Convenience store chain McColl’s has said it is seeing signs of a recovery from supply chain disruption, but warned over an ongoing hit to sales saying product shortages still remain a “major constraint” on trading.
Delivering the update on a “tough year” of trading due to Covid-19 restrictions and supply chain challenges, McColl’s revealed that the disruption took its toll on annual sales, as they fell 11 per cent to £1.11bn for the year to 28 November.
“Working with our wholesale partner Morrisons, we have taken steps to improve availability in our stores,” said the group which has 1,1965 stores across the country.
“With these measures we are seeing early signs of recovery, but we expect revenues to continue to be affected as we start the new financial year.”
Although businesses across the globe are grappling with supply shortages as economies reopen after pandemic curbs, Britain is also coping with a lack of workers in key roles such as HGV driving and food processing.

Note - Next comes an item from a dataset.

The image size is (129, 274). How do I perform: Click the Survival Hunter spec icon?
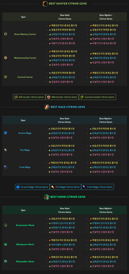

Jonathan Miller, chief executive of McColl’s, said it had “undoubtedly been a tough year for the business, starting with the impact of Covid-19 restrictions and ending with the widely reported and ongoing supply chain challenges”.
“Although we have been able to partly mitigate these external factors, they have still had a significant impact on underlying trading,” he said.
Despite the challenges, McColl’s said it had made significant strategic progress with its Morrisons Daily roll-out.
A total of 185 Morrisons Daily stores are trading at year-end, ahead of schedule, with 154 conversions completed during the financial year. An increased target of Morrisons Daily conversions from 350 to 450 stores is in place for the end of the next financial year, with the potential to further increase stores being explored across all store sizes.